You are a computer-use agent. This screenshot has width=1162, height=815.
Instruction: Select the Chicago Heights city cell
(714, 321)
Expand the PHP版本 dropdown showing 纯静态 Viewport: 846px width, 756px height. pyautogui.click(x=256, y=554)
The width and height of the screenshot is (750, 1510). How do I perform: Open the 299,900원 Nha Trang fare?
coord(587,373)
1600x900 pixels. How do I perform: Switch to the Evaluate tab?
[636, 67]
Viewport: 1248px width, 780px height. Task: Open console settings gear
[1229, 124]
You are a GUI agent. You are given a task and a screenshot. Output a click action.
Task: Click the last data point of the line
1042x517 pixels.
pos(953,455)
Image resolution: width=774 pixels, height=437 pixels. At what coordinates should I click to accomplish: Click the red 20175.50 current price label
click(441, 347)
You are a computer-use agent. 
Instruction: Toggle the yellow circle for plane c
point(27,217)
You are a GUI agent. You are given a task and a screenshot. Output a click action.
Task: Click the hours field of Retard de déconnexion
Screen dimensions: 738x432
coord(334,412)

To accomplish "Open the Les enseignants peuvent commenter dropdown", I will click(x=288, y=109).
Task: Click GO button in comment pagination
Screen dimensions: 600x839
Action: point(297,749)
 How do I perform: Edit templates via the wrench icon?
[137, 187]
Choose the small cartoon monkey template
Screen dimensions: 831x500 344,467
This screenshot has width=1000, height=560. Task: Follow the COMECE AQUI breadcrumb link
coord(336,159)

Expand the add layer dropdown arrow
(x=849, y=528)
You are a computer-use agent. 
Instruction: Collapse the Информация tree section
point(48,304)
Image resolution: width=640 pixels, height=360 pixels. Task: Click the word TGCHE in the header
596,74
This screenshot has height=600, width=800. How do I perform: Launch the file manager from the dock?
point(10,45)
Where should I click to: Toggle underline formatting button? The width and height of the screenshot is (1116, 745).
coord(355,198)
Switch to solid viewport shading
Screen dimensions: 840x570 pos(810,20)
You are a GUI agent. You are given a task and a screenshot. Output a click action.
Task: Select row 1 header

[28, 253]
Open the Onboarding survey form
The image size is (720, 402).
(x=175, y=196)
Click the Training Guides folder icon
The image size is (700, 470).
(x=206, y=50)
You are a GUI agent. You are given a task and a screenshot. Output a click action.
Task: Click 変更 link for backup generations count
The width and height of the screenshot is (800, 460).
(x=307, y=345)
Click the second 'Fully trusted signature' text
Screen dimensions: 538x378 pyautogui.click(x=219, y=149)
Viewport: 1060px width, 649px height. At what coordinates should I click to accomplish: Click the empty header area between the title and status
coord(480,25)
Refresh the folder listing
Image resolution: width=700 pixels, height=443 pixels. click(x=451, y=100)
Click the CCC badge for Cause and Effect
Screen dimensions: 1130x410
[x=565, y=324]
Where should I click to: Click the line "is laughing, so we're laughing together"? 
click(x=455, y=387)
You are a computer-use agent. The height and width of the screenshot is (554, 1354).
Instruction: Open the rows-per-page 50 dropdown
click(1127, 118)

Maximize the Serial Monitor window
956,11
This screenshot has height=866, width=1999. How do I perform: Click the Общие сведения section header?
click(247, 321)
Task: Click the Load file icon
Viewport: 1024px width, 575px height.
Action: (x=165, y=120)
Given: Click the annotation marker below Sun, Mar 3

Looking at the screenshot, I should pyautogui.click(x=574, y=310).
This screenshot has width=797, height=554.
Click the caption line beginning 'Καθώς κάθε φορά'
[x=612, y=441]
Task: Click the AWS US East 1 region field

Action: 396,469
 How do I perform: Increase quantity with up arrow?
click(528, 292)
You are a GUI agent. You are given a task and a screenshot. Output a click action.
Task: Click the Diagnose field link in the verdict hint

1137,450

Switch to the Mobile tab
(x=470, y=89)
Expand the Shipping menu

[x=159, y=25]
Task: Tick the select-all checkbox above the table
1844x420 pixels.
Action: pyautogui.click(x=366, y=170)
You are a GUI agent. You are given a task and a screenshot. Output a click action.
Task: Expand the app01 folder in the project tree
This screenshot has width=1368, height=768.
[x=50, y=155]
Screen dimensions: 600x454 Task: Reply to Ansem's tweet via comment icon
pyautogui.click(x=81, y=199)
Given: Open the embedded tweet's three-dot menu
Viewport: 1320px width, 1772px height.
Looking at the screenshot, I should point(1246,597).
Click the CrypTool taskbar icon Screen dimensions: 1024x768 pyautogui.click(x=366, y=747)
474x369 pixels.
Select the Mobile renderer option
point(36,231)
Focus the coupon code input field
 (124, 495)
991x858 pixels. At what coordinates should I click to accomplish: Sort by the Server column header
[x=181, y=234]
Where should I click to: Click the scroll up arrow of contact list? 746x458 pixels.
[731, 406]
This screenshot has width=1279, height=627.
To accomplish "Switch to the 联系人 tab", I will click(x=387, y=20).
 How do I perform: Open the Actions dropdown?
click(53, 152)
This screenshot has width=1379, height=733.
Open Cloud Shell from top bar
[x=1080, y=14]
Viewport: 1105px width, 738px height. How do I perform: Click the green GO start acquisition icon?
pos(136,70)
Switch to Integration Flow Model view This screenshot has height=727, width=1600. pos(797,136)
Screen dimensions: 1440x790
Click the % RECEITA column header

──────────────────────────────

Directions:
Copy the data. Make sure every line matches exactly.

Output of the task:
You are a computer-use agent. This screenshot has width=1162, height=815.
Instruction: Select the Chicago Heights city cell
(714, 321)
Expand the PHP版本 dropdown showing 纯静态 Viewport: 846px width, 756px height. pyautogui.click(x=256, y=554)
The width and height of the screenshot is (750, 1510). How do I perform: Open the 299,900원 Nha Trang fare?
coord(587,373)
1600x900 pixels. How do I perform: Switch to the Evaluate tab?
[636, 67]
Viewport: 1248px width, 780px height. Task: Open console settings gear
[1229, 124]
You are a GUI agent. You are given a task and a screenshot. Output a click action.
Task: Click the last data point of the line
1042x517 pixels.
pos(953,455)
Image resolution: width=774 pixels, height=437 pixels. At what coordinates should I click to accomplish: Click the red 20175.50 current price label
click(441, 347)
You are a computer-use agent. 
Instruction: Toggle the yellow circle for plane c
point(27,217)
You are a GUI agent. You are given a task and a screenshot. Output a click action.
Task: Click the hours field of Retard de déconnexion
Screen dimensions: 738x432
coord(334,412)

To accomplish "Open the Les enseignants peuvent commenter dropdown", I will click(x=288, y=109).
Task: Click GO button in comment pagination
Screen dimensions: 600x839
Action: point(297,749)
 How do I perform: Edit templates via the wrench icon?
[137, 187]
Choose the small cartoon monkey template
Screen dimensions: 831x500 344,467
This screenshot has width=1000, height=560. Task: Follow the COMECE AQUI breadcrumb link
coord(336,159)

Expand the add layer dropdown arrow
(x=849, y=528)
You are a computer-use agent. 
Instruction: Collapse the Информация tree section
point(48,304)
Image resolution: width=640 pixels, height=360 pixels. Task: Click the word TGCHE in the header
596,74
This screenshot has height=600, width=800. How do I perform: Launch the file manager from the dock?
point(10,45)
Where should I click to: Toggle underline formatting button? The width and height of the screenshot is (1116, 745).
coord(355,198)
Switch to solid viewport shading
Screen dimensions: 840x570 pos(810,20)
You are a GUI agent. You are given a task and a screenshot. Output a click action.
Task: Select row 1 header

[28, 253]
Open the Onboarding survey form
The image size is (720, 402).
(x=175, y=196)
Click the Training Guides folder icon
The image size is (700, 470).
(x=206, y=50)
You are a GUI agent. You are given a task and a screenshot. Output a click action.
Task: Click 変更 link for backup generations count
The width and height of the screenshot is (800, 460).
(x=307, y=345)
Click the second 'Fully trusted signature' text
Screen dimensions: 538x378 pyautogui.click(x=219, y=149)
Viewport: 1060px width, 649px height. At what coordinates should I click to accomplish: Click the empty header area between the title and status
coord(480,25)
Refresh the folder listing
Image resolution: width=700 pixels, height=443 pixels. click(x=451, y=100)
Click the CCC badge for Cause and Effect
Screen dimensions: 1130x410
[x=565, y=324]
Where should I click to: Click the line "is laughing, so we're laughing together"? 
click(x=455, y=387)
You are a computer-use agent. The height and width of the screenshot is (554, 1354).
Instruction: Open the rows-per-page 50 dropdown
click(1127, 118)

Maximize the Serial Monitor window
956,11
This screenshot has height=866, width=1999. How do I perform: Click the Общие сведения section header?
click(247, 321)
Task: Click the Load file icon
Viewport: 1024px width, 575px height.
Action: (x=165, y=120)
Given: Click the annotation marker below Sun, Mar 3

Looking at the screenshot, I should pyautogui.click(x=574, y=310).
This screenshot has width=797, height=554.
Click the caption line beginning 'Καθώς κάθε φορά'
[x=612, y=441]
Task: Click the AWS US East 1 region field

Action: 396,469
 How do I perform: Increase quantity with up arrow?
click(528, 292)
You are a GUI agent. You are given a task and a screenshot. Output a click action.
Task: Click the Diagnose field link in the verdict hint

1137,450

Switch to the Mobile tab
(x=470, y=89)
Expand the Shipping menu

[x=159, y=25]
Task: Tick the select-all checkbox above the table
1844x420 pixels.
Action: pyautogui.click(x=366, y=170)
You are a GUI agent. You are given a task and a screenshot. Output a click action.
Task: Expand the app01 folder in the project tree
This screenshot has width=1368, height=768.
[x=50, y=155]
Screen dimensions: 600x454 Task: Reply to Ansem's tweet via comment icon
pyautogui.click(x=81, y=199)
Given: Open the embedded tweet's three-dot menu
Viewport: 1320px width, 1772px height.
Looking at the screenshot, I should point(1246,597).
Click the CrypTool taskbar icon Screen dimensions: 1024x768 pyautogui.click(x=366, y=747)
474x369 pixels.
Select the Mobile renderer option
point(36,231)
Focus the coupon code input field
 (124, 495)
991x858 pixels. At what coordinates should I click to accomplish: Sort by the Server column header
[x=181, y=234]
Where should I click to: Click the scroll up arrow of contact list? 746x458 pixels.
[731, 406]
This screenshot has width=1279, height=627.
To accomplish "Switch to the 联系人 tab", I will click(x=387, y=20).
 How do I perform: Open the Actions dropdown?
click(53, 152)
This screenshot has width=1379, height=733.
Open Cloud Shell from top bar
[x=1080, y=14]
Viewport: 1105px width, 738px height. How do I perform: Click the green GO start acquisition icon?
pos(136,70)
Switch to Integration Flow Model view This screenshot has height=727, width=1600. pos(797,136)
Screen dimensions: 1440x790
Click the % RECEITA column header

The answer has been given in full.